Source extract:
+ + + +

Our editor reflects on the lives lost on 9/12/2001, the day a sightseeing plane full of Husky football fans crashed in Mexico.
When I pass Green Lake every week and see the throngs of walking, running, skating, pedaling, stroller-pushing humans, I always smile and wish I were out there with them. But that glee doesn’t last very long, as my mind drifts to a bungalow situated a few blocks west of Aurora Avenue N.E. That home had its heart torn out on Sept. 12, 2001.
You read that date right: 9/12. It’s a date most people pay little mind to, given the stunning events of 9/11. But the day after our country was attacked, word came of another, even more personal tragedy. A sightseeing plane fell from the sky over a field in Mexico, killing 16 Husky football fans. They had signed up for a weeklong cruise to Florida to watch the Huskies take on the mighty University of Miami in the Orange Bowl. And with the ship stopped in Mexico halfway there, those 16 Husky fans went off to enjoy a side trip that day.

+ + + +

Dataset excerpts:
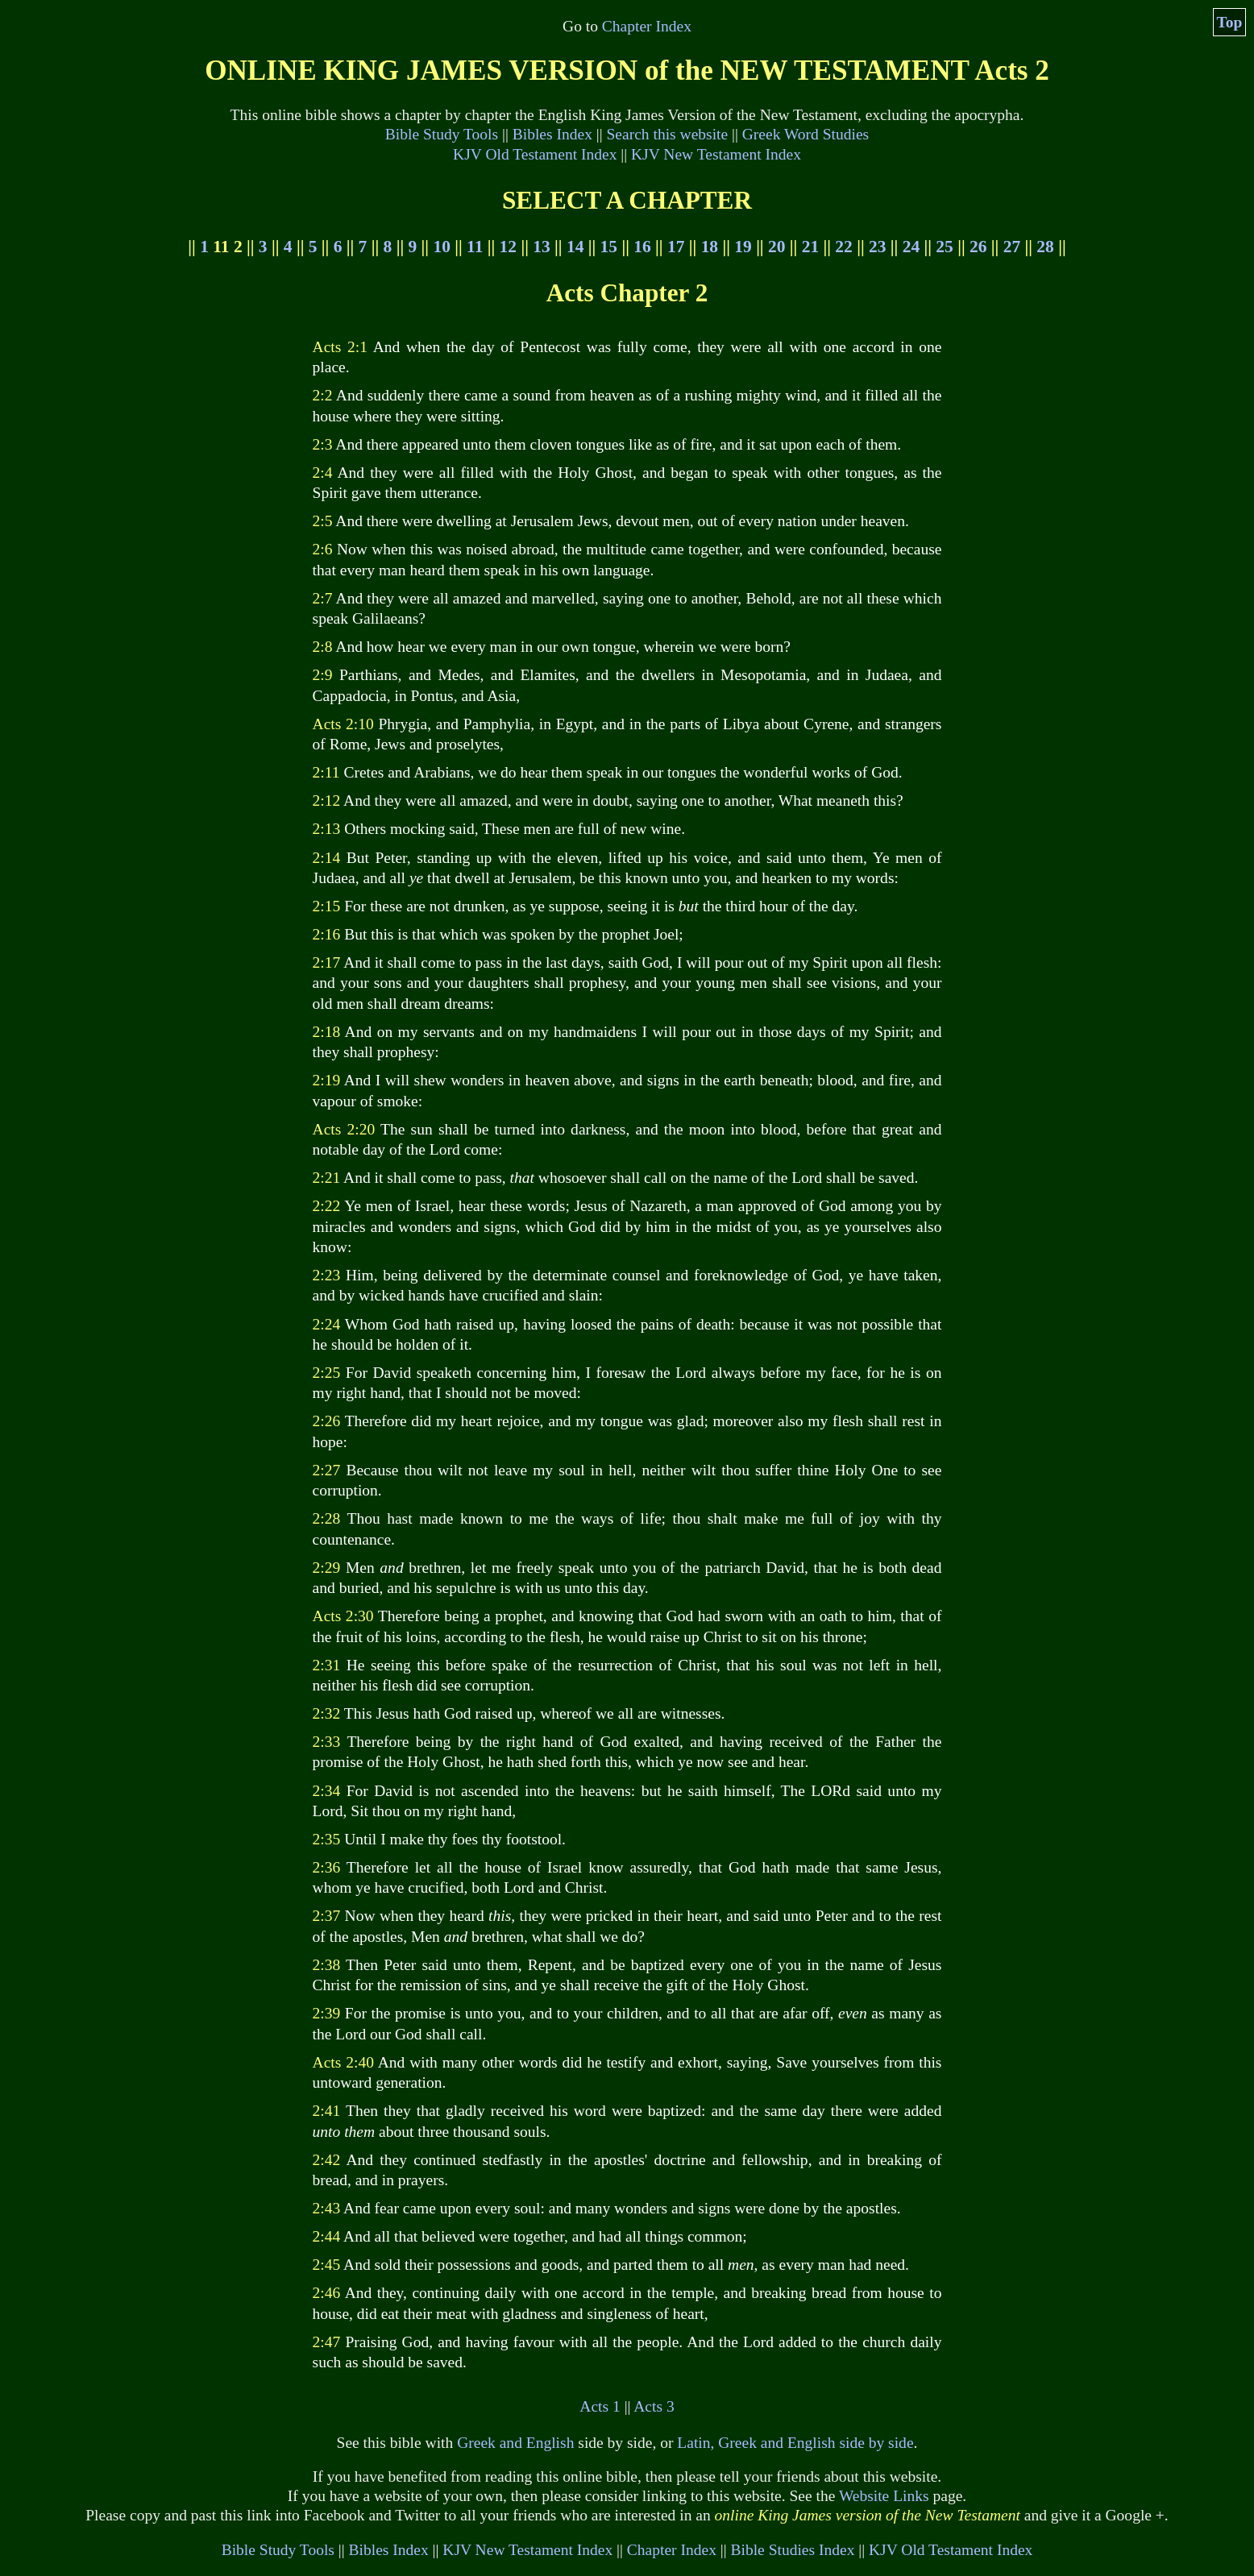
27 (1011, 246)
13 (541, 246)
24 (911, 246)
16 (641, 246)
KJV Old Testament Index (535, 154)
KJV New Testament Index (716, 154)
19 (742, 246)
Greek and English (515, 2442)
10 (441, 246)
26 (978, 246)
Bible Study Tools (441, 134)
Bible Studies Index (792, 2549)
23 (877, 246)
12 (508, 246)
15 (608, 246)
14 (575, 246)
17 (675, 246)
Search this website (668, 134)
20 (776, 246)
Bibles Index (552, 134)
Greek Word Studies (805, 134)
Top (1230, 22)
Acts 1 (599, 2406)
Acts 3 (653, 2406)
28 (1044, 246)
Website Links (884, 2495)
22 (843, 246)
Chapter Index (646, 26)
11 (475, 246)
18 (709, 246)
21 (810, 246)
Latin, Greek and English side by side (795, 2442)
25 (944, 246)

+ + + +

Actions to take:
1) In the editor's reflection on the Mexico plane crash, what game were the Husky fans traveling to Florida to watch?
2) Continue the editor's reflection on the Mexico plane crash from its last sentence.

Answers by task:
1) The Huskies playing the University of Miami in the Orange Bowl.

2)
More than 1,000 Husky fans signed up for that private cruise featuring Husky legends such as retired coach Don James and quarterback Sonny Sixkiller. It was the kind of trip people save up for a lifetime. Lisa Marie Styer, ’87, who lived in that bungalow near Green Lake, was one of those fans. Joining her on that trip of a lifetime were two of her closest sorority sisters: Sue Dalton, ’85, and Karen Burks, ’86. Burks—a mom of two young daughters—decided to accompany Styer on that doomed plane.
While Editor Tom Griffin spent his time working on our Sept. 11 coverage for this magazine, my assignment was to write about the unspeakable loss that occurred on Sept. 12. Like everyone else, I was already numb from Sept. 11 when I learned that one of the people killed in the Mexico crash was someone I knew pretty well: Geoff Vernon, ’65, owner of a local publishing company who at the time was president of the UW Alumni Association. I got to know him because he served on this magazine’s editorial board.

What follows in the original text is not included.